At this moment in time I am absolutely certain of three things. Amelie is in love with Joshua and I am in love with Joshua. And Joshua is in love with the both of us. His past has met with his present but which one of us will he choose in the end? And when it is all over, who can make him the happiest? I’m afraid of the answer to that question because in all honesty I just don’t know.

After everything we have been through, am I going to lose him anyway?

He sighs as he puts his head into the crook of my neck and kisses it. I can feel his heart beating in his chest, his body still inside mine. We are back in my bed in the afterglow of love – making, having arrived back in Sydney yesterday. I’m not myself. I haven’t been since meeting Amelie.

“Natasha, so help me god…what’s wrong baby?” he whispers as he lifts up onto his elbows so he can look at my face.

“Nothing, I’m fine,” I breathe. He bends and tenderly kisses me again, his eyes searching mine. “Tell me why I just made love to a completely different woman then?” I swallow the lump in my throat and look away, his piercing gaze too much for my fragile nerves.

“What do you mean Josh?” I whisper as he kisses me again.

“When we fuck…we fuck. But when we make love…I can feel it. Every cell in my body can feel how much you love me. You have never detached from me like that before. It felt like you didn’t even know me.” My lip starts to tremble and tears threaten. Do we have to have this conversation when I am emotionally weak from orgasm and he is still inside me?

“Maybe I don’t, Josh,” I whisper as my eyes fill with tears.

He frowns. “You feel like you don’t know me? What does that mean?” he whispers as he pulls out of me and rolls me on my side to face him. Tears roll down my face and I am appalled at my own insecurity. I am getting a firsthand lesson that one of the most destructive emotions in a relationship is the poison of insecurity. I am frozen with fear.

“Baby,” he whispers as he pulls me into an embrace and kisses my face. “What’s wrong sweetheart? I can’t fix it if I don’t know,” he whispers.

“I know Josh,” I sob and he frowns. “I know you’re in love with Amelie,” I whisper.

He gives me a sad smile and nods. “It’s true I do love Amelie,” he whispers. I start to sob uncontrollably. I knew it. “But I’m not in love with Amelie. I’m in love with you. I don’t want to be with Amelie, I love her like a friend. I have no sexual attraction to her whatsoever. We have common interests Tash. We both live in a country without our families. I feel very differently about her than I do you.” He cuddles me close as I listen to his words. “It’s different between us, presh, you know that. Actually you even told me that you loved your ex–boyfriends but it was missing something because it wasn’t me,” he whispers. I listen—that is true.
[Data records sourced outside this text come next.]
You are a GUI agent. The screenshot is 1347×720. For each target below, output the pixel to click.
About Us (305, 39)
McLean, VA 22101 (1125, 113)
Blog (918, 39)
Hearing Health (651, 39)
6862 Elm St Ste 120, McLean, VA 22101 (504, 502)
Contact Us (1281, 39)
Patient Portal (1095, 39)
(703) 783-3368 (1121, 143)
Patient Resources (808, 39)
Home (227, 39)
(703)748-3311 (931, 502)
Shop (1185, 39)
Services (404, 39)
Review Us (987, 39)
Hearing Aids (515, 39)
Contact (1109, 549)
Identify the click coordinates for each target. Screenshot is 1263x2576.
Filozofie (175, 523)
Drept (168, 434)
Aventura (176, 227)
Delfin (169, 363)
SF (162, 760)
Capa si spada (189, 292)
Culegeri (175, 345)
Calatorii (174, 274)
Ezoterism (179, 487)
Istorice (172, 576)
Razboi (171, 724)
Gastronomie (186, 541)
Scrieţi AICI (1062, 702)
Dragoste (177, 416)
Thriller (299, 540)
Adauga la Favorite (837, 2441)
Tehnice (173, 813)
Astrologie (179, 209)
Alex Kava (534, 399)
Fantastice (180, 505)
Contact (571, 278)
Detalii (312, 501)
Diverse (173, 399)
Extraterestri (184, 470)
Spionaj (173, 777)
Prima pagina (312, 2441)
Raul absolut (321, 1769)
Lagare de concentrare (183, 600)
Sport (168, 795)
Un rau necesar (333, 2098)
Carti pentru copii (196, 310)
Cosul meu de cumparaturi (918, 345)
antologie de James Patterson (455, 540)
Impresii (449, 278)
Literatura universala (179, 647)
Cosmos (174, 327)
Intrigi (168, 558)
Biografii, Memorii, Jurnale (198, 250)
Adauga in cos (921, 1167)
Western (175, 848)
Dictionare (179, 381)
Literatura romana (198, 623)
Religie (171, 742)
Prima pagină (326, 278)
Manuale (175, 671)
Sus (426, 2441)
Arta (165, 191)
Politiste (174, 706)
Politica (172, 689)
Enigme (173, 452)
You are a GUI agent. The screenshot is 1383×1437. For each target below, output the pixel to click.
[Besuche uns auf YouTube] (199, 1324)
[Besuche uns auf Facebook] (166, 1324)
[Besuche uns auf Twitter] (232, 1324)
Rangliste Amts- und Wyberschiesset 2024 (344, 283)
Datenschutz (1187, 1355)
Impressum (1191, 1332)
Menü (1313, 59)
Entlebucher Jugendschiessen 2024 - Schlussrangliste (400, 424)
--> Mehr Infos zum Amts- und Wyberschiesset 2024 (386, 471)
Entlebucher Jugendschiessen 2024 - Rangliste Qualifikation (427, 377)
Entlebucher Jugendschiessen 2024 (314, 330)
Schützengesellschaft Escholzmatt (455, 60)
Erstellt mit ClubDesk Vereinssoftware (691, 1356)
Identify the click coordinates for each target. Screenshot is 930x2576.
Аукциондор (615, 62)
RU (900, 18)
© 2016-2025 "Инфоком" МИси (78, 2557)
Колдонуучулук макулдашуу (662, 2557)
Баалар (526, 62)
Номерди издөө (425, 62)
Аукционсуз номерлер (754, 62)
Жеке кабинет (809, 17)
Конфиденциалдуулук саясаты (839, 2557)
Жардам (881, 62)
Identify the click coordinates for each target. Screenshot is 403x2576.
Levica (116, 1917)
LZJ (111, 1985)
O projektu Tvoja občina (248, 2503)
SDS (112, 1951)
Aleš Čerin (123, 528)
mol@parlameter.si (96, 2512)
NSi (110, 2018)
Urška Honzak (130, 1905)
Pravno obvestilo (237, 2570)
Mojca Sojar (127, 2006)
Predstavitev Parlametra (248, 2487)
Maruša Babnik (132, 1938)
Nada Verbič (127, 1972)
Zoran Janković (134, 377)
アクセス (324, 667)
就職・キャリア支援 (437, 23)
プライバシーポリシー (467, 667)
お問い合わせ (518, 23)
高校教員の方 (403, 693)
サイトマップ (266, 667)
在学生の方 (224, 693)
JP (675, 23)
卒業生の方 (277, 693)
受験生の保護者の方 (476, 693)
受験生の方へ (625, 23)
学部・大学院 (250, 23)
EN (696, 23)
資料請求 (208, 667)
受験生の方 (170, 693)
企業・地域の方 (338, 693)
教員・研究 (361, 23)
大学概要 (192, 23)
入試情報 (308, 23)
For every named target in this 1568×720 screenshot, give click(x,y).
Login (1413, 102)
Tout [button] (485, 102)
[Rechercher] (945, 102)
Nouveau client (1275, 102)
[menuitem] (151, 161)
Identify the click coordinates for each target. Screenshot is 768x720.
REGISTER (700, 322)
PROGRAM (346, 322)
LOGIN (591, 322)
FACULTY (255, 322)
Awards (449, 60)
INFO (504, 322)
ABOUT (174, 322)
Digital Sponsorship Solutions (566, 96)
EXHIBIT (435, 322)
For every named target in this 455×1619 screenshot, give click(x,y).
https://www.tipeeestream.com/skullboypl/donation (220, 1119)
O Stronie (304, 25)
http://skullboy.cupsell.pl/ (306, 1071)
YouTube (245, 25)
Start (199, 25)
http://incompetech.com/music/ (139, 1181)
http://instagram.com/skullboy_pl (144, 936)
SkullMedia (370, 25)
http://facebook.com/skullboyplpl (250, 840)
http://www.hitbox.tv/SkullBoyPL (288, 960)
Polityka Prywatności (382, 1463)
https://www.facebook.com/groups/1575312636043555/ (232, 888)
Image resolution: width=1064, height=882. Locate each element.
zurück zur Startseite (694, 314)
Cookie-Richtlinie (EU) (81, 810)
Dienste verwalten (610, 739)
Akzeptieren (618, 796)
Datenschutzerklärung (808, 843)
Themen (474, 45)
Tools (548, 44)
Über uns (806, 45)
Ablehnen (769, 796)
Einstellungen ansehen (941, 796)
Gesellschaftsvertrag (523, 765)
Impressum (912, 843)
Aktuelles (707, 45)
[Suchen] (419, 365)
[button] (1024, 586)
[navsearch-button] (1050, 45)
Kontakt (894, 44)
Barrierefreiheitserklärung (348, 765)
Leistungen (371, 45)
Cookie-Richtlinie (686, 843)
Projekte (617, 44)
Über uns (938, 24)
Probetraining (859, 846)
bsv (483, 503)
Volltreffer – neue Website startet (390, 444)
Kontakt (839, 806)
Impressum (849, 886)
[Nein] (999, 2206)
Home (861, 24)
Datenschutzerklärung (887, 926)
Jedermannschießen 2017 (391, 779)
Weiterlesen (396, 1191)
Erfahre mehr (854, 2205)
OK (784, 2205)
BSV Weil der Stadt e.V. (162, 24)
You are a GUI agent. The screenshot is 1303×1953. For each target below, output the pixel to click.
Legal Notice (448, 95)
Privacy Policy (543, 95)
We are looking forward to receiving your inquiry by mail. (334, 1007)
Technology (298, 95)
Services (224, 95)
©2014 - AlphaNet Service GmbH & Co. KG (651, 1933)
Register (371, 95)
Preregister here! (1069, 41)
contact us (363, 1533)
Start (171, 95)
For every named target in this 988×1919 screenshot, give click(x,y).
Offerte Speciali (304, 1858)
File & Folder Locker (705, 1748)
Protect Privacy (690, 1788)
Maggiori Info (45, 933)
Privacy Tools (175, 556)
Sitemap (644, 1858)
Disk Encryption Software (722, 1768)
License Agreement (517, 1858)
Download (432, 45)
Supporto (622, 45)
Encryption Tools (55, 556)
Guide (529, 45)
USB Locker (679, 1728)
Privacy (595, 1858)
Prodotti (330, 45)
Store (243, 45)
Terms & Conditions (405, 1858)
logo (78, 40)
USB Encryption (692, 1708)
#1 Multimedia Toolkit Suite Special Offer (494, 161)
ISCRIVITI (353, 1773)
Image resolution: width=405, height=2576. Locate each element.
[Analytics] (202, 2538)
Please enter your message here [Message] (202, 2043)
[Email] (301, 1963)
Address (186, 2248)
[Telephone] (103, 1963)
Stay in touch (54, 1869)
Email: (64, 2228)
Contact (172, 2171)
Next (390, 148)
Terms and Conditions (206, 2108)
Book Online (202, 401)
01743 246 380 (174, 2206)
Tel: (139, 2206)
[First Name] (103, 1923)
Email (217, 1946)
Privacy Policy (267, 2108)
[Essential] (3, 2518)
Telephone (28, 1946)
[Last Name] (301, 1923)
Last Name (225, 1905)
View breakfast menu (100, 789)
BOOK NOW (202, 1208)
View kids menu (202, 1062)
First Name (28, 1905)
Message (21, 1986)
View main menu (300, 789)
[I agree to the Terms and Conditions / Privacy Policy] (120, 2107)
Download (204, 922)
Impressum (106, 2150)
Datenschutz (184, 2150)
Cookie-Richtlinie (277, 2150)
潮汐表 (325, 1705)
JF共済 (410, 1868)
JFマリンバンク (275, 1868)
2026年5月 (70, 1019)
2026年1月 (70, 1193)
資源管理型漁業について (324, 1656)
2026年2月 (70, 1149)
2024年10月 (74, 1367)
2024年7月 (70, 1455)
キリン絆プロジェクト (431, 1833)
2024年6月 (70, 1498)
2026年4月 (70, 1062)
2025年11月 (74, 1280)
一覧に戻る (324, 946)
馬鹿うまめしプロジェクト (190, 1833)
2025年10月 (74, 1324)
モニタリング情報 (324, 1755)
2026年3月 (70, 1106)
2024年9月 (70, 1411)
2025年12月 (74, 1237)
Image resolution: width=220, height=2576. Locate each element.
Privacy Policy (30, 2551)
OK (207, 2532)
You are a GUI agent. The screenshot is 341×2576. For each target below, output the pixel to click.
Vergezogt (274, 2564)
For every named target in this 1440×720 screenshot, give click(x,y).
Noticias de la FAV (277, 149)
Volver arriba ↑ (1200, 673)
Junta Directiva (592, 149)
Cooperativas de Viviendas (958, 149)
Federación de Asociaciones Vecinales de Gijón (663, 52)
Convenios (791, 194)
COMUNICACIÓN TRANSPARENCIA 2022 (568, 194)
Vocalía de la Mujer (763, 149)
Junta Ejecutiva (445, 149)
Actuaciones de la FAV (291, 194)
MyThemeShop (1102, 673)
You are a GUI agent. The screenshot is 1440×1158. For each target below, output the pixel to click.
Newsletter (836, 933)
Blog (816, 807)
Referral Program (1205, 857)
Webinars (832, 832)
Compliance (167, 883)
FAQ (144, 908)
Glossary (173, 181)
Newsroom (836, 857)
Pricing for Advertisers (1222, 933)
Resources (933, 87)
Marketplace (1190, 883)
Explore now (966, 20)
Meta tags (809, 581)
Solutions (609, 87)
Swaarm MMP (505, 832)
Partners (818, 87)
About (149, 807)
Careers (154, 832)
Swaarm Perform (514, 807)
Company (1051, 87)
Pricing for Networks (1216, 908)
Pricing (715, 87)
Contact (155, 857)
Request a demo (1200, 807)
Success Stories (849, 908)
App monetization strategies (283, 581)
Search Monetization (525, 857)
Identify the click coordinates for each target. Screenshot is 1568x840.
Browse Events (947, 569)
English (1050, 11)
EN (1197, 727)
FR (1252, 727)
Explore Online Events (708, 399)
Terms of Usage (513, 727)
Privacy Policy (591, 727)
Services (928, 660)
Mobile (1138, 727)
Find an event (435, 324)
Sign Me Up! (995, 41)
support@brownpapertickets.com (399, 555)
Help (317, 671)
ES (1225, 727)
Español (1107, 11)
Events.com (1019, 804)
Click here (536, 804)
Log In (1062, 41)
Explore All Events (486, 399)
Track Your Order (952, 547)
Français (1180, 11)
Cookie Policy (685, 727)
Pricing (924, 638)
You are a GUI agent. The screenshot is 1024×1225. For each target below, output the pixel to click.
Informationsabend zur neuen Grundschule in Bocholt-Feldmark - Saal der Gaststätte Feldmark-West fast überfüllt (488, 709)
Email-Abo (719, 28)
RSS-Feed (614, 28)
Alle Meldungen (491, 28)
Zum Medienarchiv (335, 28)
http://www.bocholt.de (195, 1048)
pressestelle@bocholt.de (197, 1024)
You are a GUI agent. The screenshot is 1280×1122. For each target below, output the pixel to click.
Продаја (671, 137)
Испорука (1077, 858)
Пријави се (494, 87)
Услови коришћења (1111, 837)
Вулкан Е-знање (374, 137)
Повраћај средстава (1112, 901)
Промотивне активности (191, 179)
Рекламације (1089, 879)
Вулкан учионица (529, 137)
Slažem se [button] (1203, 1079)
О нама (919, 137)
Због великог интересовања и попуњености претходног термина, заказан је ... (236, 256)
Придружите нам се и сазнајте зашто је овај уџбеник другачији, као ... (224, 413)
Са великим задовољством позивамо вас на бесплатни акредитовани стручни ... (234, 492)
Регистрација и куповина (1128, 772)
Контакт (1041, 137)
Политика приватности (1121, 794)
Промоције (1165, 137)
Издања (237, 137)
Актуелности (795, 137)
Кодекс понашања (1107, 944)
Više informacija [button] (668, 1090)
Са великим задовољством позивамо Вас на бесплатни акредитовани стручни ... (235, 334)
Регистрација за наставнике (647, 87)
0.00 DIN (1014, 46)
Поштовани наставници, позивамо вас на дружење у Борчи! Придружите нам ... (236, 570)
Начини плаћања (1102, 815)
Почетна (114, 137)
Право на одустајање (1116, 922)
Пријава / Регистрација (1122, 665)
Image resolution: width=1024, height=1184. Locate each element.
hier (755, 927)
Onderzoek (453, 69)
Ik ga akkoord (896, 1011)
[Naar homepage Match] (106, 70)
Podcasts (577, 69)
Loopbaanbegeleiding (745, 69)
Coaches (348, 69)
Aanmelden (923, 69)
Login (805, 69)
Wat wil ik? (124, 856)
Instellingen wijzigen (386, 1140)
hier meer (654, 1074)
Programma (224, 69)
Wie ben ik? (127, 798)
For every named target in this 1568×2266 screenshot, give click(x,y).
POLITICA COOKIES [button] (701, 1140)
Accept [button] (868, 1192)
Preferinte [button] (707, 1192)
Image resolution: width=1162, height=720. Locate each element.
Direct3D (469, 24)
“Do you feel like?”How do I articulate what I want to say? “Do you feel like our relationship is holding you back from her?” I whisper. He actually has the hide to laugh. He bends and kisses my lips again.

“You’re so fucking perfect, you know that, don’t you? I could never be loyal to Amelie, Tash. She’s not strong enough to hold me and I’m not sexually attracted to her. I would be playing up within a week and I know that—she knows that. Trust me I have slept in that house with her in the bedroom next to me for five years and never once have I wanted to go in. Whereas just the mention of your name makes me rock hard and ready to fuck. Besides,” he grabs me on the ass, “I like witty brunette beautiful sluts who are gagging for it.” He smiles. I punch him in the stomach and he laughs out loud. He pushes the hair off my face and kisses me tenderly again.

“I know it’s not going to be easy moving with me, Tash, but I promise you Amelie is not going to be the problem. I have even asked her to move out of the main house and into the farm next door. I knew you were uncomfortable with her there and seeing I love it so much I want you to love it too.”

I give him a sad smile. “Do you think I’m being a drama queen Josh?” I whisper.